Making flesh of the word throughout all of this was the music – the musicians, every demi-semiquaver played from memory, seemed, by dint of their own intense involvement, able to connect us with sounds of worlds we knew from history books but could now feel as direct sensations. The exhilaration of the opening Vivaldi concerto for two violins, the magical antiphonal effects of Lully’s Chaconne, accompanying the story of Phaeton, between the soloists and the ripieno (the larger group, playing so quietly), the remarkable rhythmic interchanges between two solo ‘cellos and the accompanying orchestra in Monteverdi’s music, following Galileo’s description of his observation of Jupiter’s nearby “stars” – all of these pieces enlivened the spoken commentaries and activated the different worlds of each of the personalities we were presented with.

It may have been during the latter stages of one of Monteverdi’s pieces, or while the band was playing Tarquinio Merula’s Ciaconna (difficult to know where one exactly was, musically, at times during this wonderful farrago!) that the musicians actually danced a kind of courtly dance while playing (with an occasional touch of “silly walk” to debunk any pomposity that might have arisen).
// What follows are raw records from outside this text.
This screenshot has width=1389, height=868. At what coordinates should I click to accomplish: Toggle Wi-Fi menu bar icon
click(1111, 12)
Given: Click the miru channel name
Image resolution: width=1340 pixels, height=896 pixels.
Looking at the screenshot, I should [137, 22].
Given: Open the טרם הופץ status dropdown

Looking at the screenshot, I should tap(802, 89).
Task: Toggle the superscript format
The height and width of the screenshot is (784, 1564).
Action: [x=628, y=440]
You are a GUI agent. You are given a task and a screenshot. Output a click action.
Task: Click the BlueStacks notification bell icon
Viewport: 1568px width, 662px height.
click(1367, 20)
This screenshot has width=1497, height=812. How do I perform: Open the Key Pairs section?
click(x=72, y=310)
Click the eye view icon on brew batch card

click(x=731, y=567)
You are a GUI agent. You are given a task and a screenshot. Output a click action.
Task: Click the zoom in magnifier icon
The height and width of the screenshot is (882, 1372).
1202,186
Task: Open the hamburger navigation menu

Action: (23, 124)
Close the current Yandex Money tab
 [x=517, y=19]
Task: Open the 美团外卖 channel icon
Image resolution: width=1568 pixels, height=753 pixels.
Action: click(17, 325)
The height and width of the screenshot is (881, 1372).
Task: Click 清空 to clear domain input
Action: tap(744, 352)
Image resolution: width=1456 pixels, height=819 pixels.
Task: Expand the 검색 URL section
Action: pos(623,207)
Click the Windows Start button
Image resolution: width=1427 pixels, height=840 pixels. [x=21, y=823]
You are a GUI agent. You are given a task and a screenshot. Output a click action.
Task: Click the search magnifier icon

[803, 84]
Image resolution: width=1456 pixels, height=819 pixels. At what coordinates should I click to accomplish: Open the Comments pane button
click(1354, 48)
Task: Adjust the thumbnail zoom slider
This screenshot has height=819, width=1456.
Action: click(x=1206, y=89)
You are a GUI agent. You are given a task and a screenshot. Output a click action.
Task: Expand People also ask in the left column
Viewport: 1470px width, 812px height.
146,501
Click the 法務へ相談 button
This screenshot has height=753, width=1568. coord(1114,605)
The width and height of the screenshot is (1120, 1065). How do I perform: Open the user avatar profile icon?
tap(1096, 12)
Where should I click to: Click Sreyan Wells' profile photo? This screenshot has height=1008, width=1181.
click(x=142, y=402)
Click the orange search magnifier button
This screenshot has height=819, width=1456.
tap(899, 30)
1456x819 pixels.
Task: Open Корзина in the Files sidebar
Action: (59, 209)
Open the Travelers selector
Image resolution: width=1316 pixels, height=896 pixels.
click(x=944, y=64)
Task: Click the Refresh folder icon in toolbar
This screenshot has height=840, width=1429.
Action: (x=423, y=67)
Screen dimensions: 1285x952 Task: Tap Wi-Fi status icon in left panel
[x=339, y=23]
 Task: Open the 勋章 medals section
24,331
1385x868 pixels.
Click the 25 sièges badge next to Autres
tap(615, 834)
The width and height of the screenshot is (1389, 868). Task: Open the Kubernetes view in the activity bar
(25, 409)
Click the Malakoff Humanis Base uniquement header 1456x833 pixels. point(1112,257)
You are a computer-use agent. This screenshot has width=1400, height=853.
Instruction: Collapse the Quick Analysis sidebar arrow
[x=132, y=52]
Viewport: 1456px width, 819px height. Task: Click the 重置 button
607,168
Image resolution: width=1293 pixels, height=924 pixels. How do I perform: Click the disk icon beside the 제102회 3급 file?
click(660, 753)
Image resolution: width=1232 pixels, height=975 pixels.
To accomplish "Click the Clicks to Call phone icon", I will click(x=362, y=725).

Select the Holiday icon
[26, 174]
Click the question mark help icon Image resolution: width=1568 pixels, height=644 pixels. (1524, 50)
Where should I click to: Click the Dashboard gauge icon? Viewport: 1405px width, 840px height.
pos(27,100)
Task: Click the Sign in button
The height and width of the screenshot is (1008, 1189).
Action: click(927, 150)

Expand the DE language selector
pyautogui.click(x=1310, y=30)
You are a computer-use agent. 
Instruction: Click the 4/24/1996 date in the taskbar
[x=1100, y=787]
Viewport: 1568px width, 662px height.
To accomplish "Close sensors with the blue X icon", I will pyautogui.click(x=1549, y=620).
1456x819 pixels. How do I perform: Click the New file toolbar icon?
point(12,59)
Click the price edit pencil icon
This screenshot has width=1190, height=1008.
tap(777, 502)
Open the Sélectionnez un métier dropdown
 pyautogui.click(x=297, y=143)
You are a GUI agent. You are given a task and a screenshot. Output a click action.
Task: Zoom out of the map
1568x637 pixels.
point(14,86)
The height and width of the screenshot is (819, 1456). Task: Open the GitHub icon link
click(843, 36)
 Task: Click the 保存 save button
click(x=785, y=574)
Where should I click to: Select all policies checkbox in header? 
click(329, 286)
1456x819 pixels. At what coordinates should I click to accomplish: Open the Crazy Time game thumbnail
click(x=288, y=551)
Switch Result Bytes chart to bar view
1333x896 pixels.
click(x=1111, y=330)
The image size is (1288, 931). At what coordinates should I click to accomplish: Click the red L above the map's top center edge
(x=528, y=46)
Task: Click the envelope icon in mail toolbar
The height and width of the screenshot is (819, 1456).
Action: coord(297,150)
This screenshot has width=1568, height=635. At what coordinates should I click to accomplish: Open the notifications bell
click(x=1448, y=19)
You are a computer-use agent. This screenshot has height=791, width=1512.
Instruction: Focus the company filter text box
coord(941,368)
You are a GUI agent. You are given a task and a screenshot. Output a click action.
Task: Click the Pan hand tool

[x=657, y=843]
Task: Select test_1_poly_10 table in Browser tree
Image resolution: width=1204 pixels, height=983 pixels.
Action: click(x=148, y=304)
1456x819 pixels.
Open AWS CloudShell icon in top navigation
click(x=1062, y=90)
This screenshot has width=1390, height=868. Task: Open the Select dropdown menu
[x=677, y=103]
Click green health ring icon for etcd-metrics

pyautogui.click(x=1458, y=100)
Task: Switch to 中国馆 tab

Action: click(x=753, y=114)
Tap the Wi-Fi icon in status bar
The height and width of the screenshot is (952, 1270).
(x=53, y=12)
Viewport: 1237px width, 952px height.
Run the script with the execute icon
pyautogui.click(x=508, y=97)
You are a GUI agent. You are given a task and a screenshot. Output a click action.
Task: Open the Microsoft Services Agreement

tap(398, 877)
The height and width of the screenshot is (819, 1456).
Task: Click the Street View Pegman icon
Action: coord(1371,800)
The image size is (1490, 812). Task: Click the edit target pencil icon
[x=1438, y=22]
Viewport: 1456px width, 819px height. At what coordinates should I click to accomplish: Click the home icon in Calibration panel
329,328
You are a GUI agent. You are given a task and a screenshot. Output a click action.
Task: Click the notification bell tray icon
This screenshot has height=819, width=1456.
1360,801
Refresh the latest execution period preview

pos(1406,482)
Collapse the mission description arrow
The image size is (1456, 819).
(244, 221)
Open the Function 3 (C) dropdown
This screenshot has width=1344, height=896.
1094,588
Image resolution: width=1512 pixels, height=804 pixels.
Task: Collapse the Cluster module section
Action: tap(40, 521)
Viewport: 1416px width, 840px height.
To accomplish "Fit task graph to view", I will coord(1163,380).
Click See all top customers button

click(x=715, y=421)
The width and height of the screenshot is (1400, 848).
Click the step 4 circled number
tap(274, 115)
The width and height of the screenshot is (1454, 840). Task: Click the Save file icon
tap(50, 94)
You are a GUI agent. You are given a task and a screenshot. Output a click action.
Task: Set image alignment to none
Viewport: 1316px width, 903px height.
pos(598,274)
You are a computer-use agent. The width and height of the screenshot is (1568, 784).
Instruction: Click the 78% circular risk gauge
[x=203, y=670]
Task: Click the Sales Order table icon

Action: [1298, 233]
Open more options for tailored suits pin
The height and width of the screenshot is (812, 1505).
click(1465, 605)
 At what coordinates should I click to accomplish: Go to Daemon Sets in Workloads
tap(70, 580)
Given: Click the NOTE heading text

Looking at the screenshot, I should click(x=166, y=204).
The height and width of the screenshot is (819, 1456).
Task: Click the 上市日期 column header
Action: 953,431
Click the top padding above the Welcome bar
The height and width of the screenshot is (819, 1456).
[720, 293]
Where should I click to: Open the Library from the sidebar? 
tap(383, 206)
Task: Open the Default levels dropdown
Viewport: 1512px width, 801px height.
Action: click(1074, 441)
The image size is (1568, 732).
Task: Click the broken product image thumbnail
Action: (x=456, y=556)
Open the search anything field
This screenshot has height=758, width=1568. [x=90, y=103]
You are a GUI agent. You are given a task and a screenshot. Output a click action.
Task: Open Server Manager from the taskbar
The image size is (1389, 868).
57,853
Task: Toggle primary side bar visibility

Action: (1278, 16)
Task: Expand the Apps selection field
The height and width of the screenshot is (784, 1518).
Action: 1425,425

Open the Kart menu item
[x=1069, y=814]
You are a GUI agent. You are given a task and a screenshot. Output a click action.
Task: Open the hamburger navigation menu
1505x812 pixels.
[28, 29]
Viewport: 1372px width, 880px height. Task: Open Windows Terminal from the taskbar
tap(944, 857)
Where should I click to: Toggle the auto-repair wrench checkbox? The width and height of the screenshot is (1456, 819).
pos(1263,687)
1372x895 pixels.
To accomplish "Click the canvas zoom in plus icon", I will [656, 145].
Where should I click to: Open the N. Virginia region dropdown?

And during the “Homage to the Planets” sequences, the orchestra spilled over and down into the auditorium aisles, summonsed from the stage, as it were, by a group which had detached itself during the opening “Entrance of Jupiter” from Rameau’s “Tragedie en Musique” Hippolyte et Aricie, their “offstage” tones sounding like music from Fairyland. How wonderful to then have the whole auditorium of the Town Hall sounding and resounding with music in honour of heavenly bodies such as Venus, Mercury and Saturn!

This was all done with such style and unselfconsciousness as to create a kind of organic flow, the music, movement and narrative dovetailed to perfection. These things were capped off by a series of images projected onto a circular (how other?) screen at the back of the stage, the sequences complementing, but never unduly impinging upon the music. It strikes me as appropriate that Tafelmusik has been given the honour, by the International Astronomical Union, of having an asteroid named after the orchestra – a true “Music of the Spheres” gesture, and one which I’m sure everybody who attended the Wellington concert would, as they did the performers themselves at the evening’s conclusion, heartily applaud.